*** PROVIDED INFORMATION ***
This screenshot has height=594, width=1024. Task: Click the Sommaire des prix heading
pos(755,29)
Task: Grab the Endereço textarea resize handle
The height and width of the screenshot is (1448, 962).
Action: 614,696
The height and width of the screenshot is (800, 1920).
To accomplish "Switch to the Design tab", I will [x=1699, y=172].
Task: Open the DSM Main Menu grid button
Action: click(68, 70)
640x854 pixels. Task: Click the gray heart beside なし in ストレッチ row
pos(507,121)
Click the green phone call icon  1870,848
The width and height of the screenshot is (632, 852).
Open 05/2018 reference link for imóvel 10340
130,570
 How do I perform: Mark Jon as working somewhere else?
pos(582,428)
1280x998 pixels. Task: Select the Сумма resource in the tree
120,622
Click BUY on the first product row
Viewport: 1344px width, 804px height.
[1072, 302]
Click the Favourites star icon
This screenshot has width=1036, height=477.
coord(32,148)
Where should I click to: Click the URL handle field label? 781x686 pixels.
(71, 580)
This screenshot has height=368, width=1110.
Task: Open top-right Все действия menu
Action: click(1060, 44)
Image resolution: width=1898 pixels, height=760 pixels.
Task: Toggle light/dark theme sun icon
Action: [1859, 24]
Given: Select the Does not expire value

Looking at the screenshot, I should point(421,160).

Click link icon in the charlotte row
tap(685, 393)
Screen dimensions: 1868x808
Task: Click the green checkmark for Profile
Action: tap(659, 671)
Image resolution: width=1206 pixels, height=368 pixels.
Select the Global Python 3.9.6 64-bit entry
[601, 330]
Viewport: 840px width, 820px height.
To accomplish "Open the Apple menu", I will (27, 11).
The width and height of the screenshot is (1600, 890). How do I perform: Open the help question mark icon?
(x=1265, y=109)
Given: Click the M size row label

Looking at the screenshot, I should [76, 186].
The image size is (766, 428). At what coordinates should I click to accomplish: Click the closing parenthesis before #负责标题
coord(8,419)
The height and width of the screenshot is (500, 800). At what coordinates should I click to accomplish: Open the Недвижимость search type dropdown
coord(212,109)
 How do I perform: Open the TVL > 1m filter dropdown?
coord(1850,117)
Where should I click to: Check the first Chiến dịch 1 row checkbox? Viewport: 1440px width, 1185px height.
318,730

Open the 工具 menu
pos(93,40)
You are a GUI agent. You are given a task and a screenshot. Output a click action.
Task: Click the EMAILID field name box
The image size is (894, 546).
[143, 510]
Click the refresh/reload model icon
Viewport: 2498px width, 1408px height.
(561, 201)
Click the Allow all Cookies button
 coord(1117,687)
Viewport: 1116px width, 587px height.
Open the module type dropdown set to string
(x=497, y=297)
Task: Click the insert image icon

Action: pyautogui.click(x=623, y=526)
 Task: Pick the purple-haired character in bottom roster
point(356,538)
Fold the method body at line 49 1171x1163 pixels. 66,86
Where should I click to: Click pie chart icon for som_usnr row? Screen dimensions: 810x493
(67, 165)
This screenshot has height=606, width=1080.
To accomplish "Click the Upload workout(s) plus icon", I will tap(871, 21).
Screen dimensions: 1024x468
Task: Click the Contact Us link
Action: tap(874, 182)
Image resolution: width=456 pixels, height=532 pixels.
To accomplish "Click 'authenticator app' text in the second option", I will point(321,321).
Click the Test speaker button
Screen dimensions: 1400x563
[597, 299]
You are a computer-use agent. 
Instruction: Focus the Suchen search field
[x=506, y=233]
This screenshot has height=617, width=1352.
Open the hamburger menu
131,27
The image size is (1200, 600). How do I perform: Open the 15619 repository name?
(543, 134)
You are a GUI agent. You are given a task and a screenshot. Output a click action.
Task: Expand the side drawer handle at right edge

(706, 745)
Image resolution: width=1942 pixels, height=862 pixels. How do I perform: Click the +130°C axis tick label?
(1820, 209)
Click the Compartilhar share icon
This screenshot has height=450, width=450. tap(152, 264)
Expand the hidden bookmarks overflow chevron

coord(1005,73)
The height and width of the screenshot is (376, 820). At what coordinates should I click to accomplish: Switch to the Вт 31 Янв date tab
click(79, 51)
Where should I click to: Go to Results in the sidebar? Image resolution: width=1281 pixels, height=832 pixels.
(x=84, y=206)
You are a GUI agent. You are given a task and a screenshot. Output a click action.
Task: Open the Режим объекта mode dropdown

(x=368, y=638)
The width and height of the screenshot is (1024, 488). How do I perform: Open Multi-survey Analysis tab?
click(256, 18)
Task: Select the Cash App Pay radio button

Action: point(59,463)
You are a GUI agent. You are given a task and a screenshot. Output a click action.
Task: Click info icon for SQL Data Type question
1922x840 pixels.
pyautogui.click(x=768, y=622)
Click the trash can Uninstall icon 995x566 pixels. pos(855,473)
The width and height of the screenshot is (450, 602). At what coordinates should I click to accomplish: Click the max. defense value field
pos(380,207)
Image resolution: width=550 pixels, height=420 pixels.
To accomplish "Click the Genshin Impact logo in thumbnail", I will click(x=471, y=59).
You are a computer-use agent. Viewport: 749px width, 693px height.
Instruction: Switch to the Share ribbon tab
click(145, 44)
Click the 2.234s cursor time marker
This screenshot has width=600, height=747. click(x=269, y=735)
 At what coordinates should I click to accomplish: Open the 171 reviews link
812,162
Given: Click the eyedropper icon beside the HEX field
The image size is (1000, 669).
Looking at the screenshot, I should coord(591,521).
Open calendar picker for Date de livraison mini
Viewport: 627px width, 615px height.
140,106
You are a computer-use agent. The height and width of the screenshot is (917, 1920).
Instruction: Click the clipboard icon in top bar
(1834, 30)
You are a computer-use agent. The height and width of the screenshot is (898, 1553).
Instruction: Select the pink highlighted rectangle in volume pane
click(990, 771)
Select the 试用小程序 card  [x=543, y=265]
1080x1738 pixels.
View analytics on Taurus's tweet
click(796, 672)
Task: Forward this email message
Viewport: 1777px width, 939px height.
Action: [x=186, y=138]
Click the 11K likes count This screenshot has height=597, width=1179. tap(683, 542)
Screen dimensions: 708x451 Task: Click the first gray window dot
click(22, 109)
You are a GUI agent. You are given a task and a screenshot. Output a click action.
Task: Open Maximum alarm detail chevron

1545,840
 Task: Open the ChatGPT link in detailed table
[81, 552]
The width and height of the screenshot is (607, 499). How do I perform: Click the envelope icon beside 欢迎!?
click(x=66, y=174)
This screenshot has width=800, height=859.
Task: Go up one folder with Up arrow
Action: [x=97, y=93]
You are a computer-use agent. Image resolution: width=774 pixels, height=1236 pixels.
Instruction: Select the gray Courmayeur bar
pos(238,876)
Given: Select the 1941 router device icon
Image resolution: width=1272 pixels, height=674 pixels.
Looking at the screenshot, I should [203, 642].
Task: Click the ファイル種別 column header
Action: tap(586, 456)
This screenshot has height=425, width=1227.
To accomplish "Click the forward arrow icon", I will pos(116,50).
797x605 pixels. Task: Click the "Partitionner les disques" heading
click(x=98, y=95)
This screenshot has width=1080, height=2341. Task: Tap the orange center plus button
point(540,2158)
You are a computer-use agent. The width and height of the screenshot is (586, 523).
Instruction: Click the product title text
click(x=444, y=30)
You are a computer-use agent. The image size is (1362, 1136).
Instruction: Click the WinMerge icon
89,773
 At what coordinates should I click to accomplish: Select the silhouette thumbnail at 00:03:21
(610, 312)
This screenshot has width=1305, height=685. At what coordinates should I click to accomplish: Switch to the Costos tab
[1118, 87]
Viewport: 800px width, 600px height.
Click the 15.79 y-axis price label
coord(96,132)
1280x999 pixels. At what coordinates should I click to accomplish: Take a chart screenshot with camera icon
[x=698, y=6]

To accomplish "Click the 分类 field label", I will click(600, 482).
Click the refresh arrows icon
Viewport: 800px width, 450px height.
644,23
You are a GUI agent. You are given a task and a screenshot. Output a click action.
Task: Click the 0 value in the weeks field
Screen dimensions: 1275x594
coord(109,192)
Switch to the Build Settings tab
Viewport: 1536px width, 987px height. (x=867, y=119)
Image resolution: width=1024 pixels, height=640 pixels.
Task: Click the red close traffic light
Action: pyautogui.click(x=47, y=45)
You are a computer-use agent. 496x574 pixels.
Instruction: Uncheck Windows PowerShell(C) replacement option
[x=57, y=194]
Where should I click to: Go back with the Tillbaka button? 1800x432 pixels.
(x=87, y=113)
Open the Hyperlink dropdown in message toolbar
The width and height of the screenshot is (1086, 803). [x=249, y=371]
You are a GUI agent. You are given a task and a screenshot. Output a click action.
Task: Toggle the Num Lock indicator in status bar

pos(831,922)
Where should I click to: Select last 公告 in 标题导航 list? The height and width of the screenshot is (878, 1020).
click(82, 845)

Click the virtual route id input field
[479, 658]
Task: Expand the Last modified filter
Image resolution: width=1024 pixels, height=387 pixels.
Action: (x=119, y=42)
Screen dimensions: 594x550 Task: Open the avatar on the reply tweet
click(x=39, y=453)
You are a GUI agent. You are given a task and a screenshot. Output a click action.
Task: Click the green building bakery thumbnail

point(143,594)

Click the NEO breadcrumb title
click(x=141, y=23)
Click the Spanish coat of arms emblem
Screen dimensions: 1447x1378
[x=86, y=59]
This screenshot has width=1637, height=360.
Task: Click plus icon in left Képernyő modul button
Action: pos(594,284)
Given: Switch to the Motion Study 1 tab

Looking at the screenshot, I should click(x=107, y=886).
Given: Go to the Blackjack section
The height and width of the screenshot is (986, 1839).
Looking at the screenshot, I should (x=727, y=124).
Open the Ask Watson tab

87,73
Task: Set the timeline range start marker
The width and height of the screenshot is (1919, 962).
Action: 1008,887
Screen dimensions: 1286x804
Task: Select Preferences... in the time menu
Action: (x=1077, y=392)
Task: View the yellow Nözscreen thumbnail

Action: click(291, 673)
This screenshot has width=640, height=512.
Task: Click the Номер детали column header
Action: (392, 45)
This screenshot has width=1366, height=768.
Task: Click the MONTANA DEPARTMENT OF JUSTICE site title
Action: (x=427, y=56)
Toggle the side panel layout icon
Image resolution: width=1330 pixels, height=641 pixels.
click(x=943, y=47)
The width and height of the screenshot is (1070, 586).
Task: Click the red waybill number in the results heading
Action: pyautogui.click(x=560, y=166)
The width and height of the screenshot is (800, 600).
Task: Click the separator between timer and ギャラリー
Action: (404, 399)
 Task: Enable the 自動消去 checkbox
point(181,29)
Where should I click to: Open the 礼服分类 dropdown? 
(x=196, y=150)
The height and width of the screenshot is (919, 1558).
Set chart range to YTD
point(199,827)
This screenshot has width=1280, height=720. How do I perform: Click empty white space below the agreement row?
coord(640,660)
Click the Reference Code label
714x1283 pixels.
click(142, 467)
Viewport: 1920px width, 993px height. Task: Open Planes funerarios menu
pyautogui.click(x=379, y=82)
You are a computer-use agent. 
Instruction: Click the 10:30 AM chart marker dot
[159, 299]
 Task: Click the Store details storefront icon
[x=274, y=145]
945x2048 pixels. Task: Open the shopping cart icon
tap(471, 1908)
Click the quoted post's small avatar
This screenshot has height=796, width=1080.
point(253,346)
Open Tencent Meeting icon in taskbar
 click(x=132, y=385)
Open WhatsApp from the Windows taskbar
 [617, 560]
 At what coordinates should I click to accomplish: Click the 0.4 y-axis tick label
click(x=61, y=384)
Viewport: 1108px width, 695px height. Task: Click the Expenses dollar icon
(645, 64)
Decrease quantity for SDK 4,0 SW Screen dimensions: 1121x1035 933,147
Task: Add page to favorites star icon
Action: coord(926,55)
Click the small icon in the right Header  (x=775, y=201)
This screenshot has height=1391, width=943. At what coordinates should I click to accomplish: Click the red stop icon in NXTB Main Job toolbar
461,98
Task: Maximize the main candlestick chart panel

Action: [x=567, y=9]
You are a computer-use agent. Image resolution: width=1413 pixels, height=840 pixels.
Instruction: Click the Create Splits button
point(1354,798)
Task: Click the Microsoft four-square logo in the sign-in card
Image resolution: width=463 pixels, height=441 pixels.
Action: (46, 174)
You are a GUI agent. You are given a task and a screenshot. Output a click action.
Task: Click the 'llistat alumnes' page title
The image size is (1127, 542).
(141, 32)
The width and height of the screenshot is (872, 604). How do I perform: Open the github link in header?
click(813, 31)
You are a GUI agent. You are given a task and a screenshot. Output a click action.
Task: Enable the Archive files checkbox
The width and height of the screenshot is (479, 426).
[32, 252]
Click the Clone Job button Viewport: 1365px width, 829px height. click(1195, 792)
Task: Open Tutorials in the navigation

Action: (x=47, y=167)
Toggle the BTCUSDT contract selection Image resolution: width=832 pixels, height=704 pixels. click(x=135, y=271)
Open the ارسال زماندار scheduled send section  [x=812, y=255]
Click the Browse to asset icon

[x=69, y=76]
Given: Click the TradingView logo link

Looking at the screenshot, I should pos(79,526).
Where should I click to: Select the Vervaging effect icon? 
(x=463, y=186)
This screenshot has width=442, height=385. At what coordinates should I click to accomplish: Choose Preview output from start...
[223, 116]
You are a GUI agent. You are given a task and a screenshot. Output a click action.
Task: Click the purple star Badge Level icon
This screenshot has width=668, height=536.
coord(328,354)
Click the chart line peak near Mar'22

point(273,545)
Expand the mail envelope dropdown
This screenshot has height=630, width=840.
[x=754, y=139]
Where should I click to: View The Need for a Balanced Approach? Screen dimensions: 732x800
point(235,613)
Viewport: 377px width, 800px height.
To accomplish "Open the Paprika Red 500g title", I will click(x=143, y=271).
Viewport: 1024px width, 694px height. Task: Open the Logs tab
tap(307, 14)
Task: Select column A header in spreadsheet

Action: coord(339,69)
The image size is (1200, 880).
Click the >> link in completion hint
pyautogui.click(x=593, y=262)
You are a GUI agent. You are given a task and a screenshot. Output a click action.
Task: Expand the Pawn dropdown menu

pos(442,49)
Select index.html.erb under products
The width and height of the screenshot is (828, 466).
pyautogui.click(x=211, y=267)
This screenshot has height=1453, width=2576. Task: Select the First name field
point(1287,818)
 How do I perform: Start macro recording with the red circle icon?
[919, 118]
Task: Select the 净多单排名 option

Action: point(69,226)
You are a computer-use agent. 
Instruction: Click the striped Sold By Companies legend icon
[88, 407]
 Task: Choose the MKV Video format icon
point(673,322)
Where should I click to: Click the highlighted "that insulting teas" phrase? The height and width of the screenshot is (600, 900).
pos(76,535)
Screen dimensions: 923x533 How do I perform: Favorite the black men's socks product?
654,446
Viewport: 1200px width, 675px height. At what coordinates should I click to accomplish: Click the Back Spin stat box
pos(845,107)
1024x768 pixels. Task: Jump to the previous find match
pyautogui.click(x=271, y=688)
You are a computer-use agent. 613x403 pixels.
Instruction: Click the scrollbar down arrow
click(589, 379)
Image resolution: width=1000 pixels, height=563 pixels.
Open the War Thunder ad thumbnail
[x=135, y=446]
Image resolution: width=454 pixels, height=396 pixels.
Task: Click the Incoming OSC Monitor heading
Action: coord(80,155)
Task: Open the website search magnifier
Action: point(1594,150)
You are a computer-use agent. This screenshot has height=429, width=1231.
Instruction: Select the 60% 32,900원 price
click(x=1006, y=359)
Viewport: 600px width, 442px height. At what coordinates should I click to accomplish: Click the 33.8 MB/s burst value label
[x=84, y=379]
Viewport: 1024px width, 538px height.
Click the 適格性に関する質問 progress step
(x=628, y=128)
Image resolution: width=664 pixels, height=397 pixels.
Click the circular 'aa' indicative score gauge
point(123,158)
*** End of PROVIDED INFORMATION ***
Write the opening line of the data above and every line after it, exactly, stopping once you have written the line with "Click the Favourites star icon".

This screenshot has height=594, width=1024. Task: Click the Sommaire des prix heading
pos(755,29)
Task: Grab the Endereço textarea resize handle
The height and width of the screenshot is (1448, 962).
Action: 614,696
The height and width of the screenshot is (800, 1920).
To accomplish "Switch to the Design tab", I will [x=1699, y=172].
Task: Open the DSM Main Menu grid button
Action: click(68, 70)
640x854 pixels. Task: Click the gray heart beside なし in ストレッチ row
pos(507,121)
Click the green phone call icon  1870,848
The width and height of the screenshot is (632, 852).
Open 05/2018 reference link for imóvel 10340
130,570
 How do I perform: Mark Jon as working somewhere else?
pos(582,428)
1280x998 pixels. Task: Select the Сумма resource in the tree
120,622
Click BUY on the first product row
Viewport: 1344px width, 804px height.
[1072, 302]
Click the Favourites star icon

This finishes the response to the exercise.